General Discussion
In reply to the discussion: How to know that you hate women [View all]mindwalker_i
(4,407 posts)"I know this stuff cuase it happened to me," to "I know this stuff and other people agree with me." That's a slight improvement. However, you haven't refuted anything I've brought up, like how each situation is different, and not every situation is the same. Or that there are many different things that can be happening, but we have very little knowledge of what was happening in Rice's situation. Or, that we tend to see out own situations in others that, from the limited information we have, bear some similarities - the pigeonhole effect.
It's also odd that a lot of your belief in being right vs. me is your claim to have been through it. You don't know what I've gone through, whether there are similarities, or that my experiences may be relevant. It's like you are staking an absolute claim to knowing everything about abusive situations and denying that anyone else - who doesn't come to the exact same conclusions as you - knows anything. It's like there's an ownership problem.

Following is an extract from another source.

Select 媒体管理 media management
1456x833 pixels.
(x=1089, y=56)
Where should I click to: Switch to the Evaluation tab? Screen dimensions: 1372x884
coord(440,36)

The books you linked to describe a specific type of situation. That's good, and I believe they have a lot to offer, but it's one specific type of situation. It doesn't cover everything, as there are a lot of different situations out there. There are different reasons men are violent and that Rice's gal was the target of his violence does not mean that she had low self esteem and got into the type of relationship described by the book or the type that you had (or I had).
In fact, it seems unlikely that Rice's gal - Janey? I should use her name rather than a her position relative to him - has low self esteem. I'm guessing she's a stronger woman, in terms of self-esteem, ego, etc. in order to have been able to have a relationship with someone who's definitely got a big ego. I'm guessing, but there is some reason at all for that guess, unlike you're assumption she has low self esteem and sought out someone to bully her around.
I keep writing all this stuff, with analyses, reasoning, logic, and I keep creating theories as to why this all happened (between Ray and Jane). You are responding with little or no reasoning, just statements to the effect that you know stuff, some people agree with you, and that your therapist agreed that every situation was the same so the cause was the same for all cases (I doubt he or she meant that). I think you're looking more for agreement, more like a support group than an argument or discussion, if that discussion disagrees with your conclusions.